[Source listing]
(begin)

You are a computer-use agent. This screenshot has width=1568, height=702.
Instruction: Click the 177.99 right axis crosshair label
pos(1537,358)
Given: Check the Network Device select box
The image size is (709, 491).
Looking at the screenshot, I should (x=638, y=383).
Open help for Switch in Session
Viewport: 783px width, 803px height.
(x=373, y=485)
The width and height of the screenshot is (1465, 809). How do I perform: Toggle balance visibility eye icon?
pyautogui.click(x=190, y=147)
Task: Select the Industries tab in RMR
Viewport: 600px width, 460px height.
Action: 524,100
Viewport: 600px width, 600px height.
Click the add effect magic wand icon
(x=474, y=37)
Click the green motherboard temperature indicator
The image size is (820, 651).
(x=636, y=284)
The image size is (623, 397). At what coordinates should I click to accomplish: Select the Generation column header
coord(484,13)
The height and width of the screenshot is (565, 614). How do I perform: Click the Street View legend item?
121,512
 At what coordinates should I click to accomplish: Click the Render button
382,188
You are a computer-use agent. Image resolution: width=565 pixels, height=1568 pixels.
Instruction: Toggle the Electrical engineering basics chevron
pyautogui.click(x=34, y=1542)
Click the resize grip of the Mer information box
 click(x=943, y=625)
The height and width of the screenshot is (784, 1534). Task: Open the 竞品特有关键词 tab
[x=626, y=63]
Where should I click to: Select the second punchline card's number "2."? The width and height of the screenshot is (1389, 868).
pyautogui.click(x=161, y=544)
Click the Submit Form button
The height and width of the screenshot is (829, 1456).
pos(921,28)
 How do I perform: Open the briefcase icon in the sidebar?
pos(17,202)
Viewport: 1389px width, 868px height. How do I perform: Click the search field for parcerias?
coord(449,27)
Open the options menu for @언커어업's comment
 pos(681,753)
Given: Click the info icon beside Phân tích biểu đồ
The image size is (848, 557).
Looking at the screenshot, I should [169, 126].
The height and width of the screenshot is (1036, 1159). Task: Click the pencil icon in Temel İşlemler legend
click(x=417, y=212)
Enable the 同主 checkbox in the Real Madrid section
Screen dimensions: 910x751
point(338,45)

(end)

DIRECTIONS: How many lines of the listing above contain the string "accomplish"? Case counts, so give only the number.

EXPECTED ANSWER: 2